--- START ---

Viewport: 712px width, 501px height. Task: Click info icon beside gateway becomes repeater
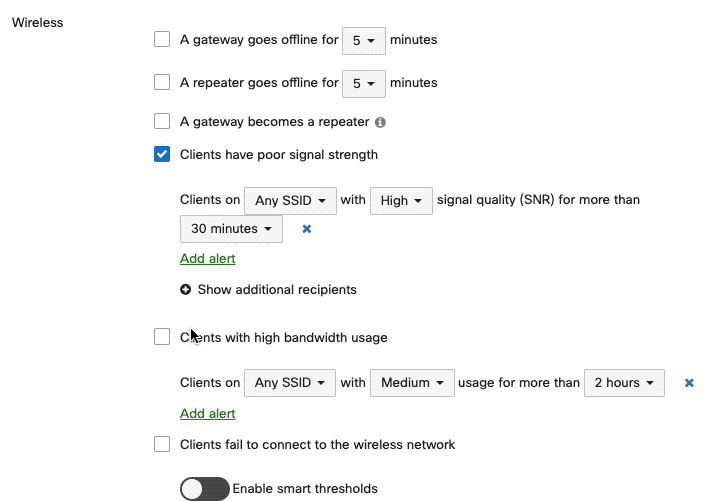pos(380,123)
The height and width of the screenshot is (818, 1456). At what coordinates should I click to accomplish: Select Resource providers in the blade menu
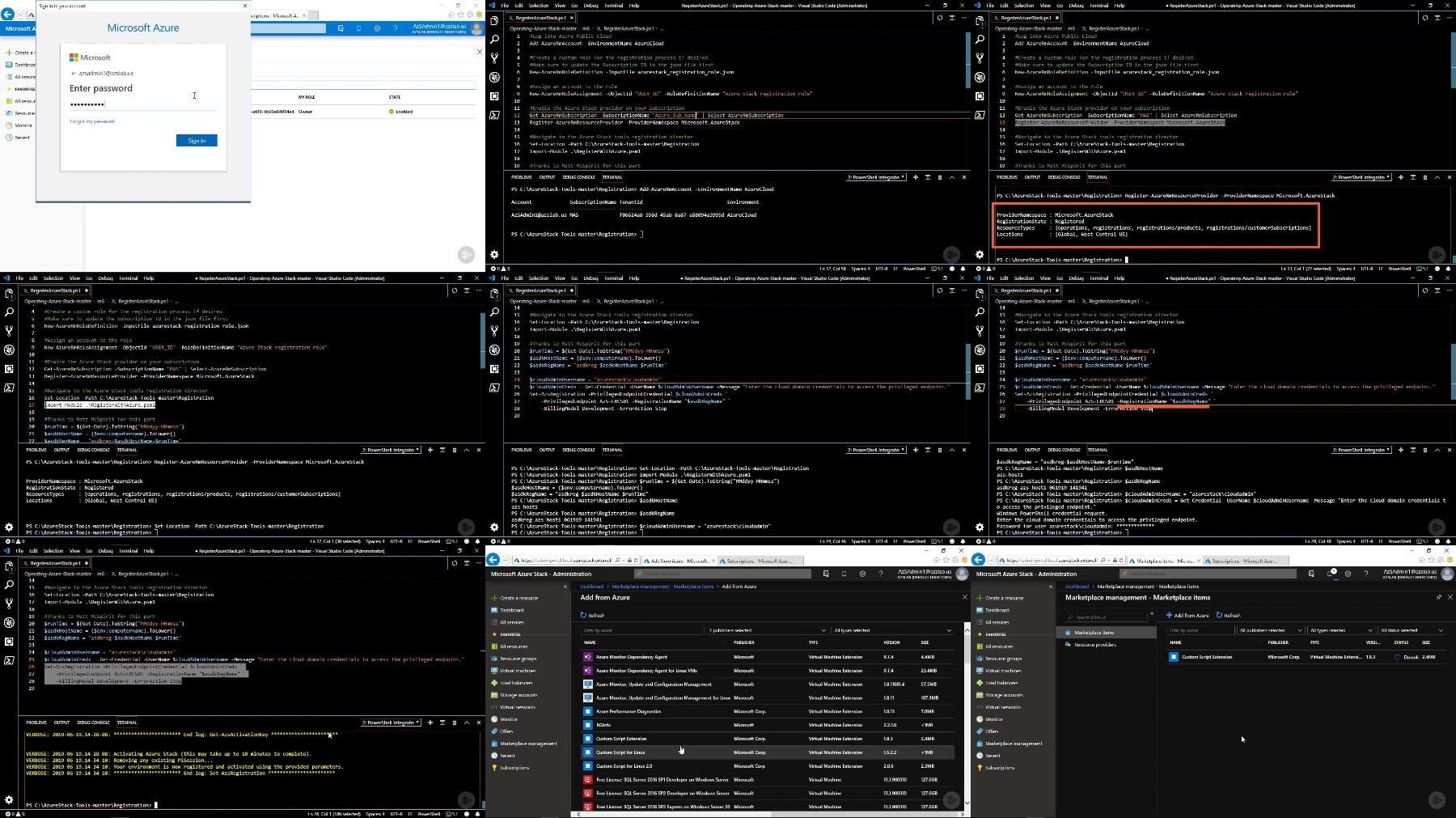coord(1095,645)
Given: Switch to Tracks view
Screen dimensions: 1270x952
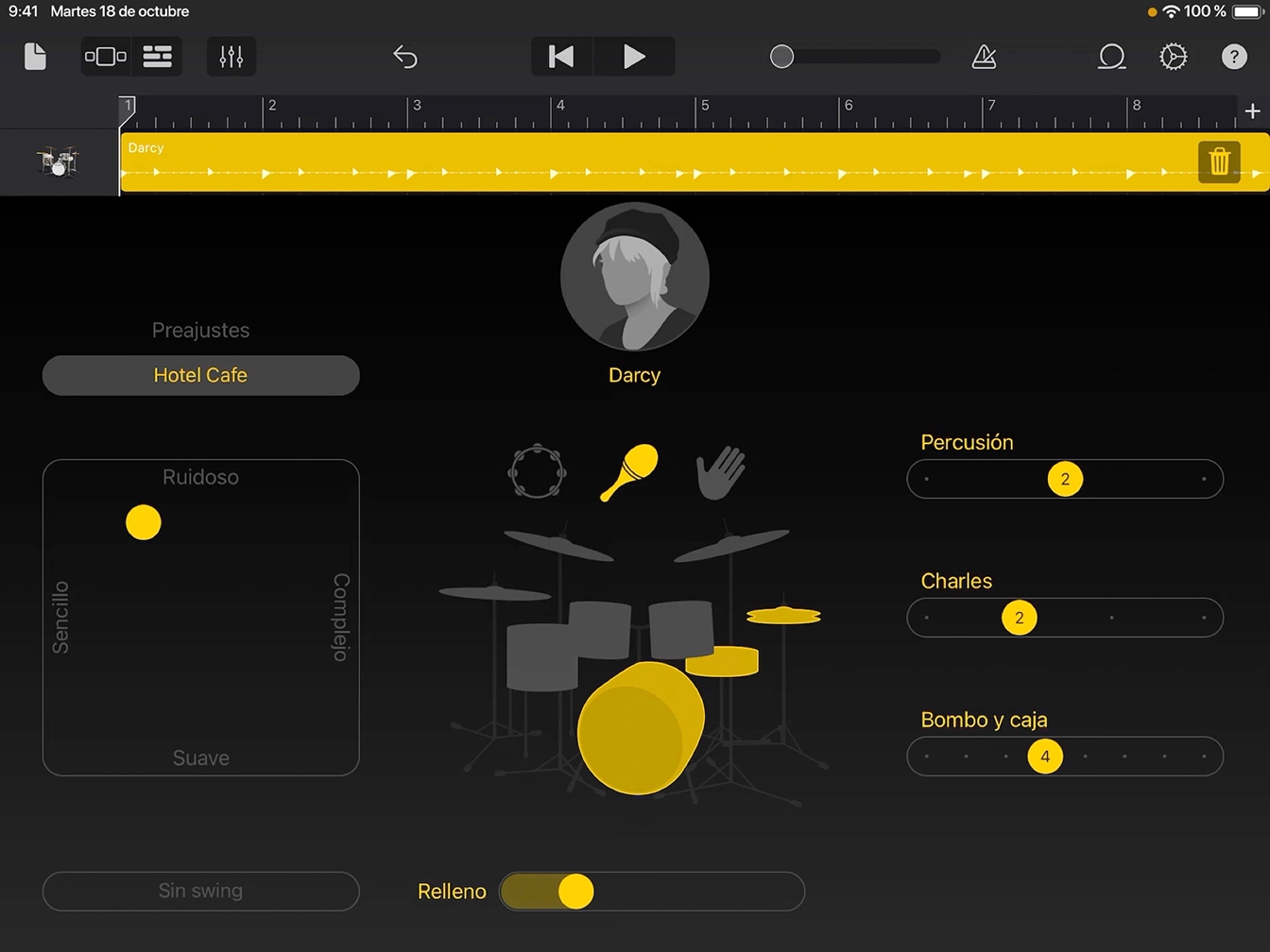Looking at the screenshot, I should pos(158,57).
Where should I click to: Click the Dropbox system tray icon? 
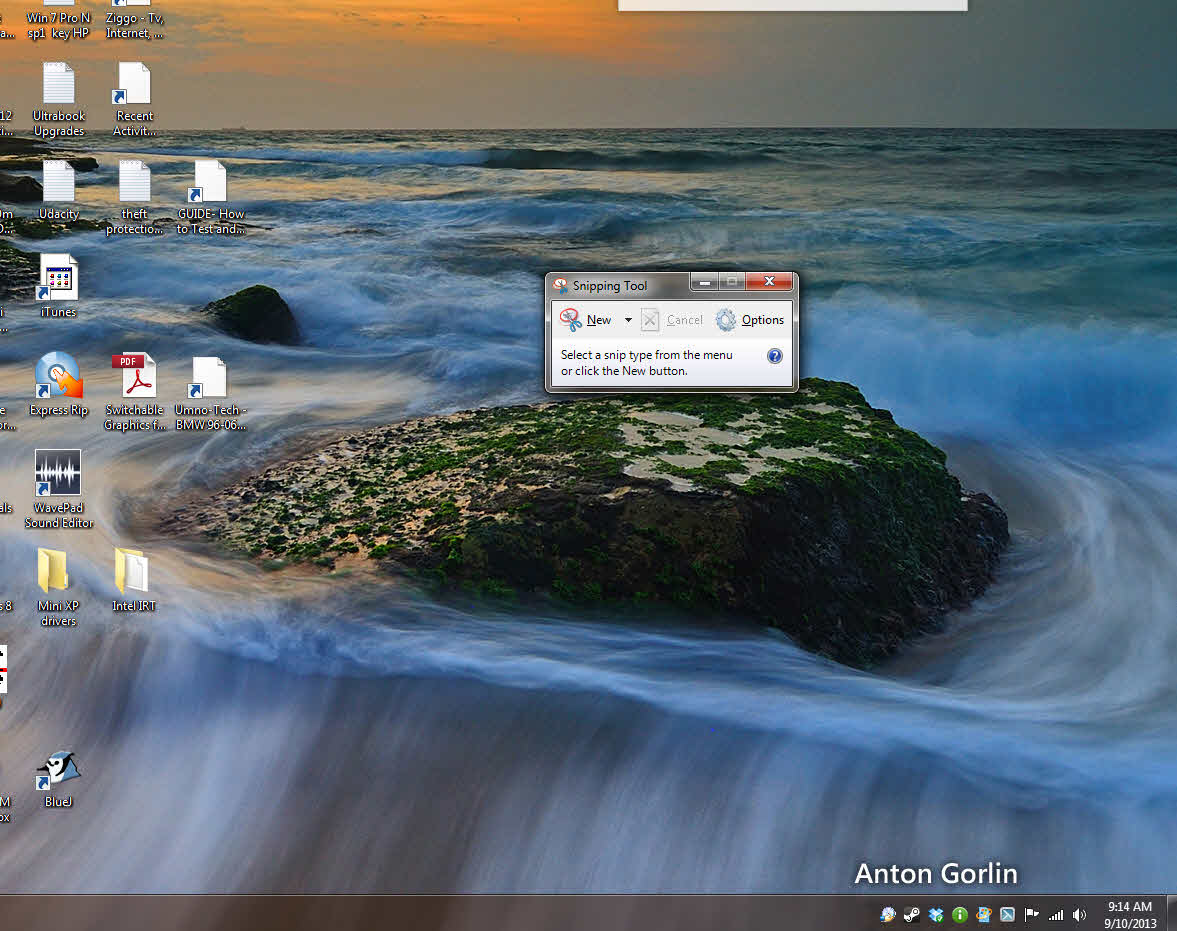pyautogui.click(x=936, y=914)
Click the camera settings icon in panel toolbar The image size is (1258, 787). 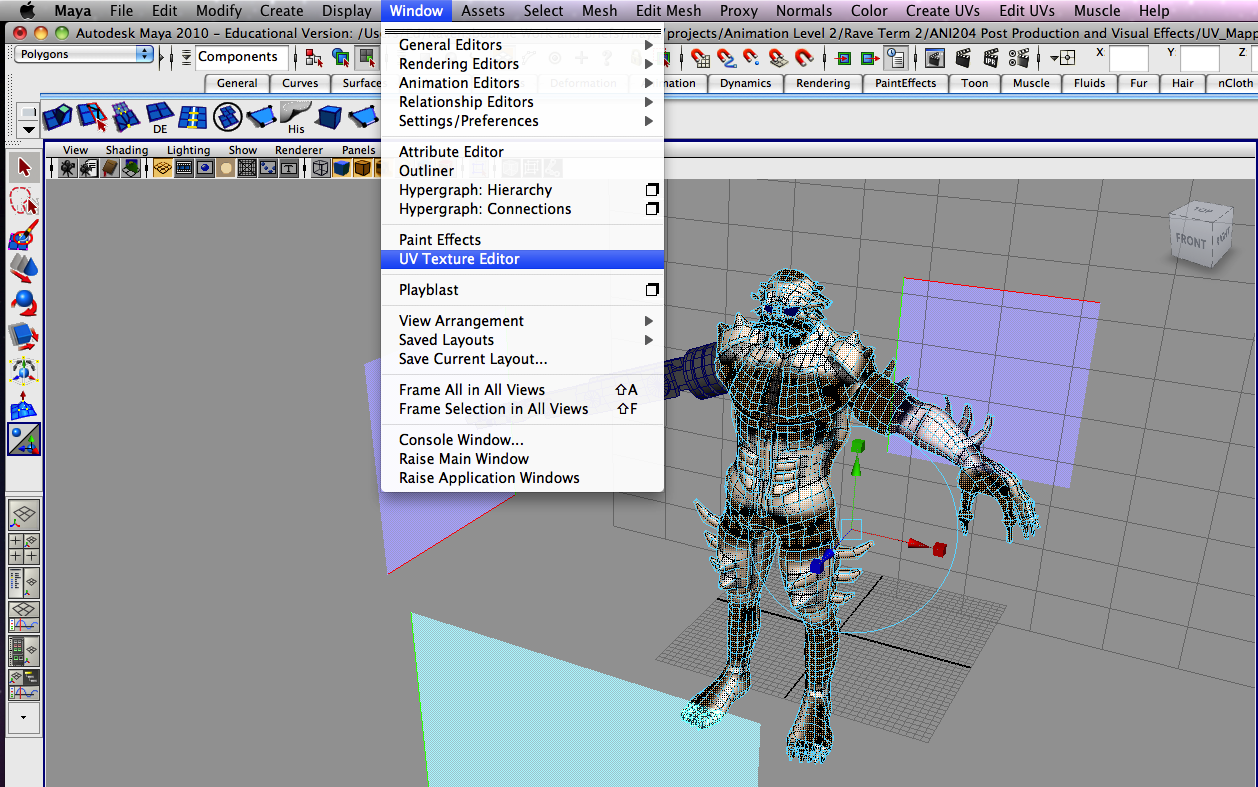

--- END ---

**Exercise details:** The required output is every line from the one containing "Where should I" through the last line of the data above, restated exactly and without pictures.

**Completed exercise:**
Where should I click to: Click the Dropbox system tray icon? 
pyautogui.click(x=936, y=914)
Click the camera settings icon in panel toolbar The image size is (1258, 787). 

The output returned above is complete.